The three-day trip was arranged for European agricultural journalists from print and visual media – 15 EU countries were represented – under the guidance of Monika Sikorska and Cornelia Smet, with Guild member Roger Waite (EC spokesperson for agriculture and rural development) discussing the CAP and other matters as the group travelled by coach to three organic farms.

The first was a small family-run operation that started nearly a hundred years ago specialising in sales of their own and local organic produce (meat, dairy and fresh produce) from their farm shop.

“They also provide team-building activities and birthday parties, which attract 10,000 visitors a year, and cookery classes in the well-equipped kitchen,” reports Richard, who is pictured above right in charge of omelette production after participants were encouraged to became involved in creating their lunch!

An organic dairy farm next on the schedule milks 70 cows (mainly local cross-bred Fleckvieh plus red and white Meuse-Rhine-Issel) on 60 hectares of mainly grass, with 400-500,000kg of milk supplied to EKO Holland, a co-operative of 120 organic dairy farmers.
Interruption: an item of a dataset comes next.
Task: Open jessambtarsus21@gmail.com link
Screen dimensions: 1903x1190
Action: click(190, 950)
The farm converted to organic in 1993 – the first in that region of the Netherlands to do so – and owner Marco van Liere took over running the farm four years ago when his father retired.

“About an hour away, the last farm on our tour produces organic tomatoes and peppers under 3.6 hectares of glass on two sites,” reports Richard, “with cucumbers, aubergines, courgettes and asparagus also produced organically on sites considered ideal because they are surrounded by woodland, which considerably reduces the possibility of airborne diseases.”
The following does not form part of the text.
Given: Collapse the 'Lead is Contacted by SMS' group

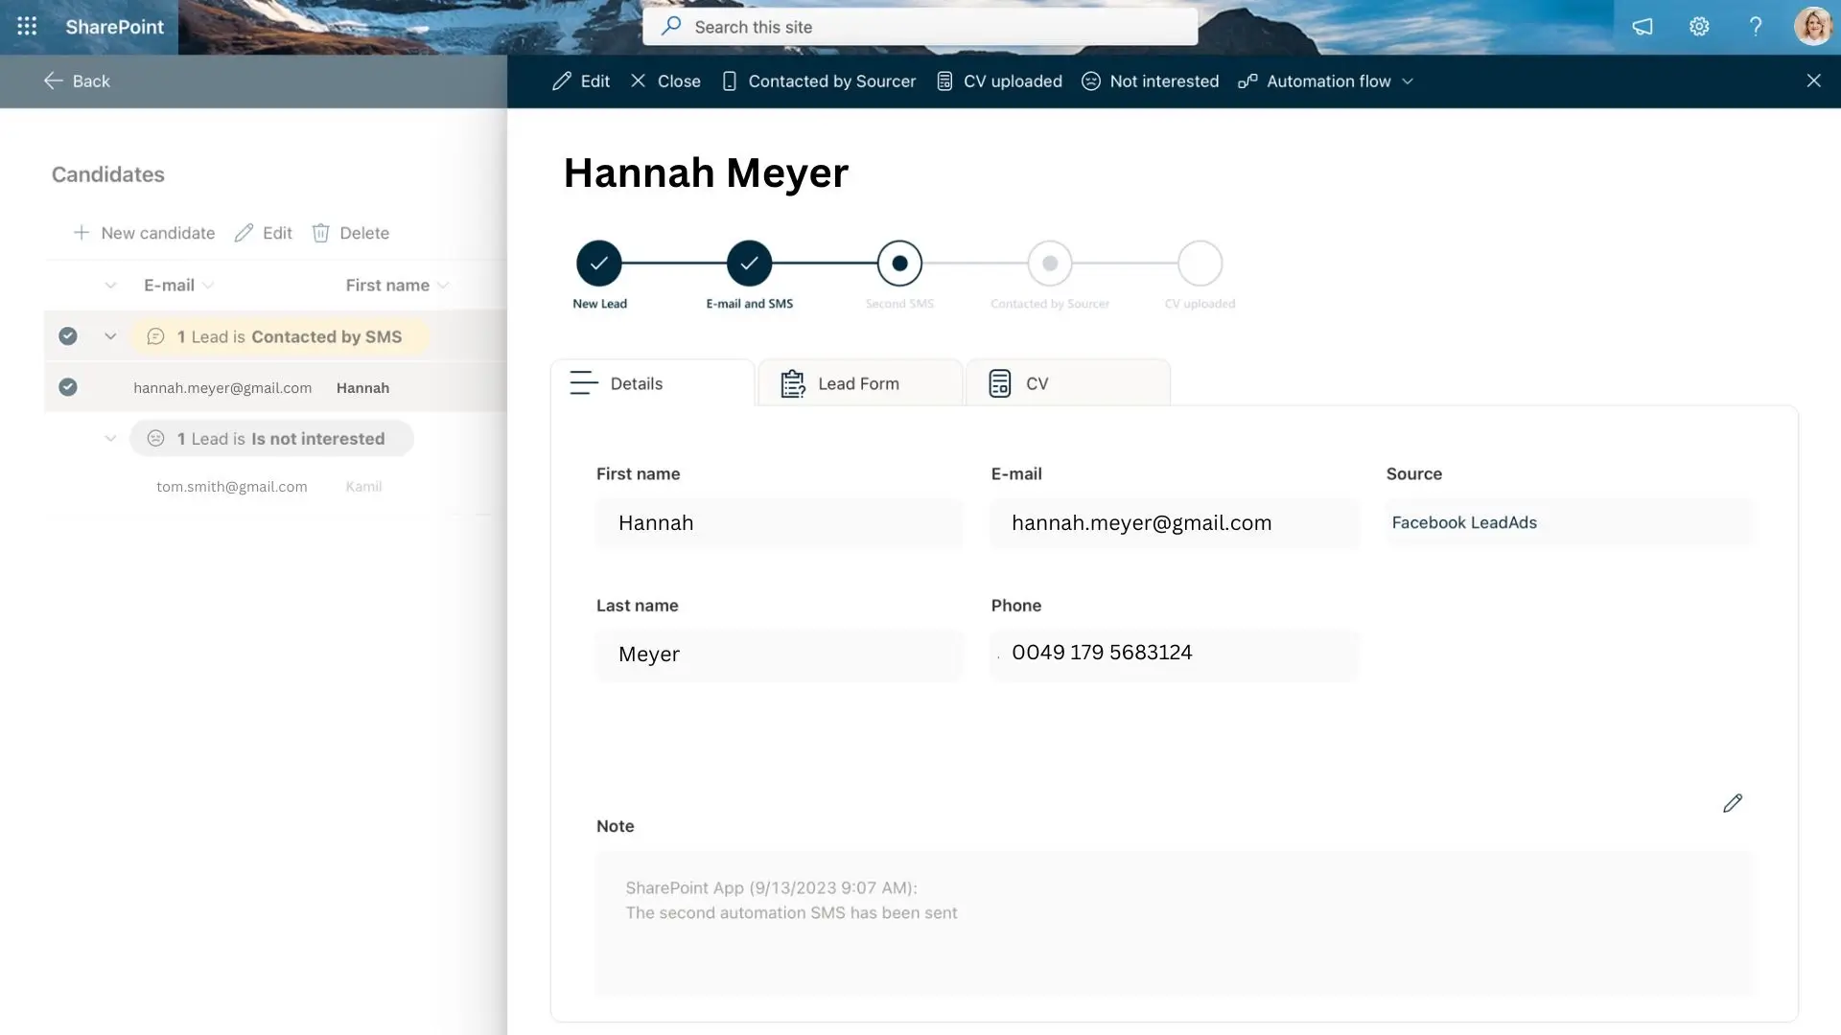Looking at the screenshot, I should pos(110,335).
Produce is virtually all sold to the Naturelle organic division of The Greenery, with everything grown in soil rather than an artificial medium, beneficial insects used every week for pest control, and captive bees help to propogate peppers. Jorrit Jonkers, who works with his father and mother running this very successful business, clearly believes that organic products are the basis of healthy living; and plenty of other do too, because they can sell everything they grow!

The final day in Brussels involved a session on organic farming across the EU, an insight into AG-Press.eu, the e-platform for journalists reporting on European agri-policy and politics, and information about the audio-visual services of the European Commission from Michelle Gill.

“This was followed by visits to the Council of the European Union, where the press officer for agriculture and fisheries, Xavier Pavard, explained the working methods in the Council and how we could find and use the tools and information available to journalists,” notes Richard. “Finally, we took in the European Parliament, where the high standard and quality of the buildings, meeting rooms and parliament areas were noted as Jan Jakubov, the European Parliament press officer, showed us how the press service is organised.”